At that point, the State Government took a decision to enforce mandatory contact tracing apps. That was concerning to me because the Government began these initiatives in the absence of a legal framework and without setting any data privacy protocols in place. Because of the serious risks these indicatives posed to our rights to privacy, I decided to file a PIL before the High Court.

In its final judgment, the High Court of Meghalaya held that data privacy safeguards were an essential condition, especially in instances where the State required us to use a particular mobile app. I believe the petition was successful because shortly after the petition was filed, the State came on record to note that it had stopped using the apps which the petition challenged. Regardless of that, the High Court directed the State Government to conduct a thorough investigation into the concerns which my petition outlined, so I believe it was a win for all of us. I must convey my gratitude to Mr Kaustav Paul (Senior Advocate) and his colleagues in Shillong for their efforts to assist me with the petition.

6. You were always inclined towards community rights and seem to have made the best use of your work in the privacy/tech field. Could you tell us more about your work?

In the recent past, I have been able to work on some exciting projects in collaboration with colleagues in the legal community. In 2021, I sent a legal notice to the State Government of Meghalaya over its unlawful use of facial recognition technology.
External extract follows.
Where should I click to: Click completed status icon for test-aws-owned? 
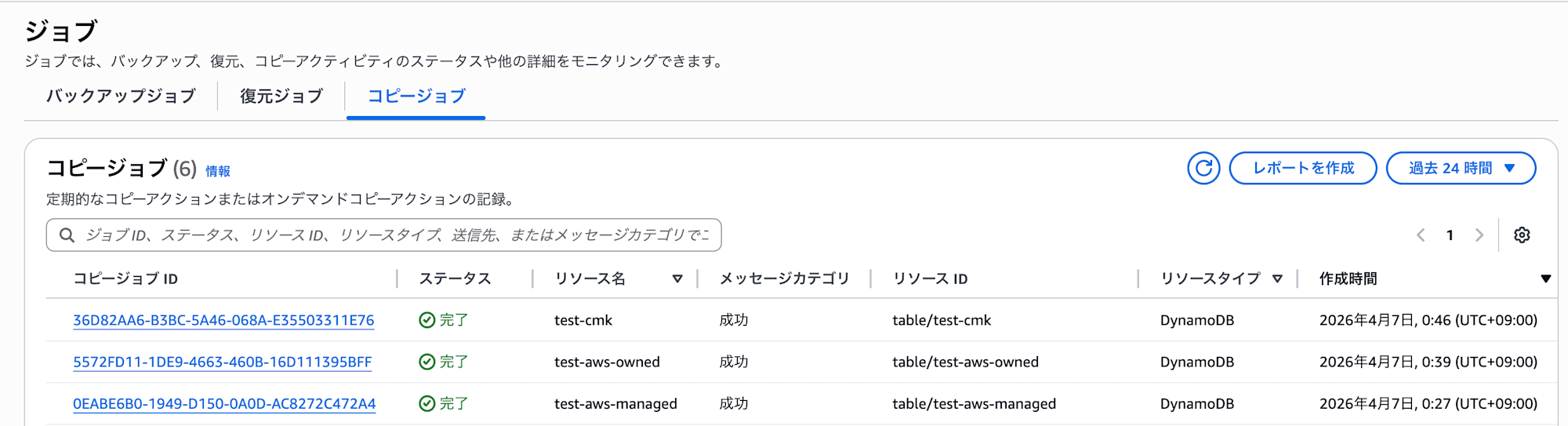(427, 362)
The State Government decided to use facial recognition in a mobile app to verify the identities of old-age pensioners, and I believed that this posed a risk to their rights to privacy. With assistance from the Internet Freedom Foundation (IFF), I sent a legal notice to the State and this outlined several points of concern which needed to be immediately addressed. Soon after the legal notice was sent, we received a response from the State Government and that response revealed several shortcomings in the State Government’s understanding of our rights.

In addition to raising concerns on the unlawful use of facial recognition, I have been able to work on documenting the extent of internet shutdowns in my State. By using requests filed under the Right to Information Act, we now understand that Meghalaya ordered six internet shutdowns since the Anuradha Bhasin1 judgment was rendered by the Indian Supreme Court in 2020.
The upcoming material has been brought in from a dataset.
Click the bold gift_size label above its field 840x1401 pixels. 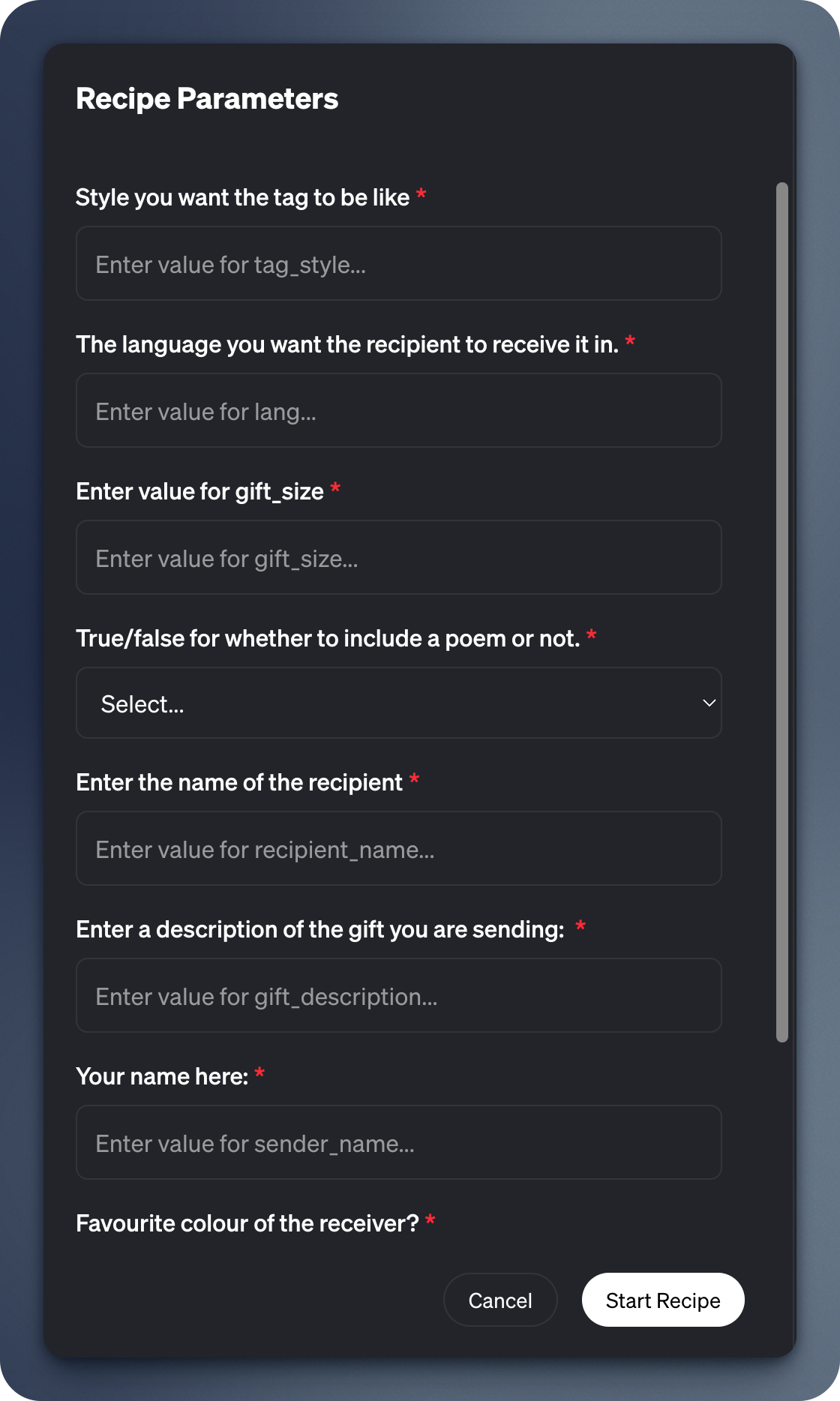pyautogui.click(x=200, y=491)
When coupled with additional public data, we now understand that the internet was shut off 14 times in the State since 2015. If this figure is compared with those of other States in the region, it becomes clear that Meghalaya orders the most internet shutdowns in the North-East. In my opinion, this is an important reminder that authorities should not shut down the internet. These internet shutdowns have a huge impact on our human rights, and authorities can never justify such abuse.
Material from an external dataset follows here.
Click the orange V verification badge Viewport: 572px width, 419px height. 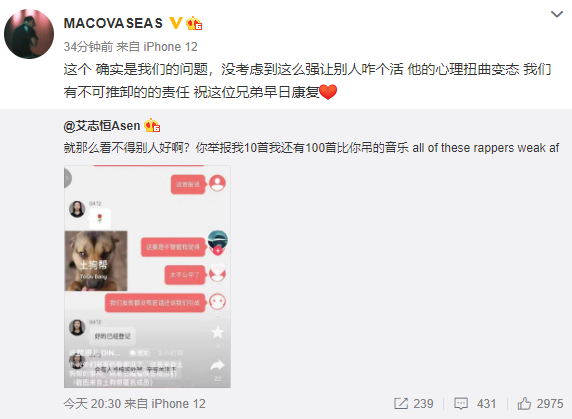pyautogui.click(x=176, y=23)

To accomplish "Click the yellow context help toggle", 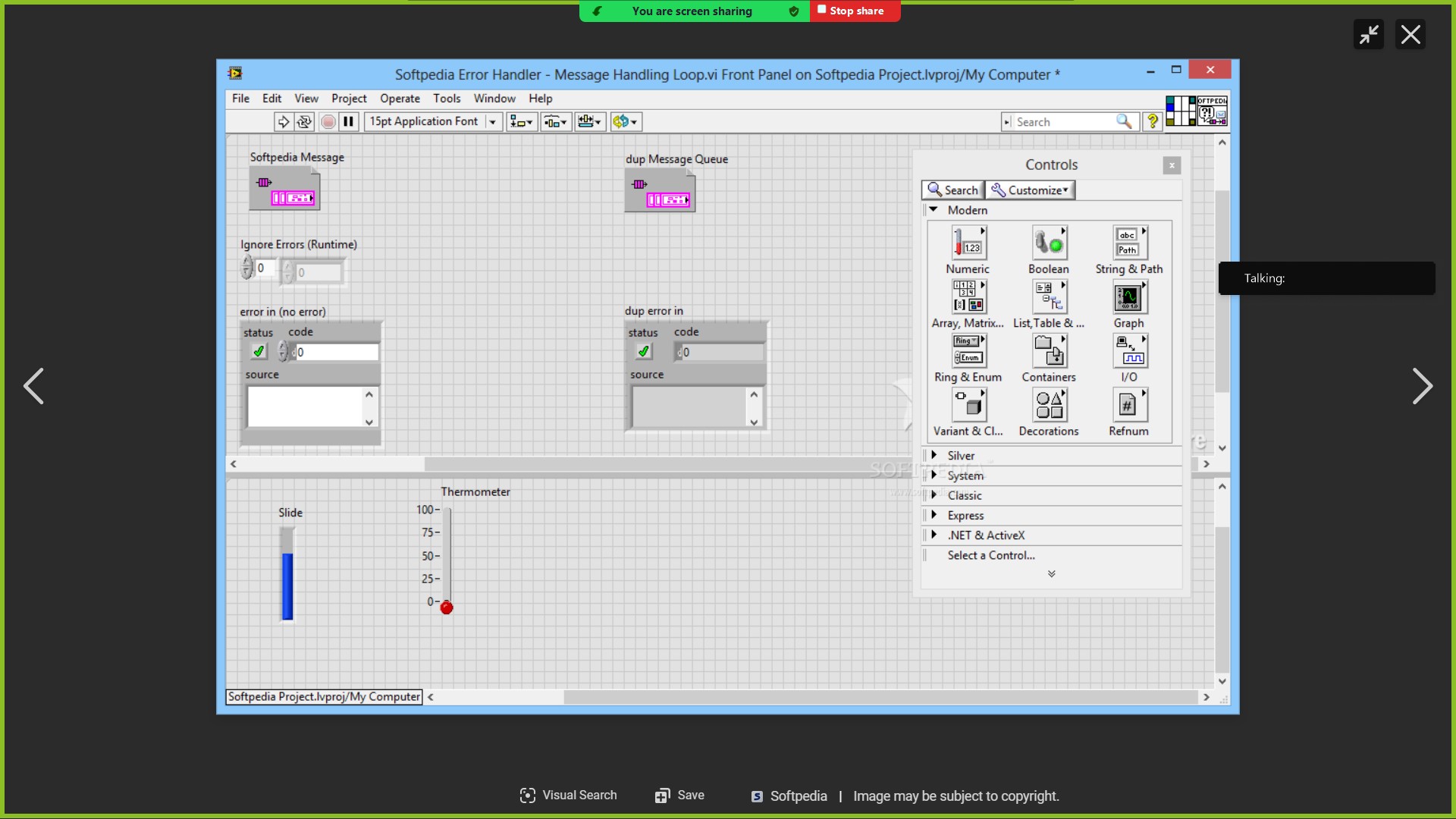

7. Even as law student, you continue to write columns for Hindustan Times, The Telegraph, The Wire, etc. Can you tell us more about it?  

Because I only started writing about a year ago, I may not be the ideal person to give advice on how to write columns. What I can tell you is that it is essential for lawyers to write more columns, particularly for a non-specialised readership. Far too often, the columns and blogs we write are overly complicated, making it impossible to reach a larger readership. We must aim to reduce legalese and make it easier for our communities to grasp the law and how it affects them.

8. Keeping in mind your academic background, what are your views on the concept of “exhaustion of a search”? 

If I understand the term right, it might relate to a moment in research where a writer is unable to make further progress owing to a lack of primary or secondary data. As someone who is currently writing a research paper, my advice in such an instance would be to admit the limitations of research. As someone once said to me, writing does not necessarily have to be about expressing the right statements, it could also me about asking the right questions.

1. Anuradha Bhasin v. Union of India, (2020) 3 SCC 637.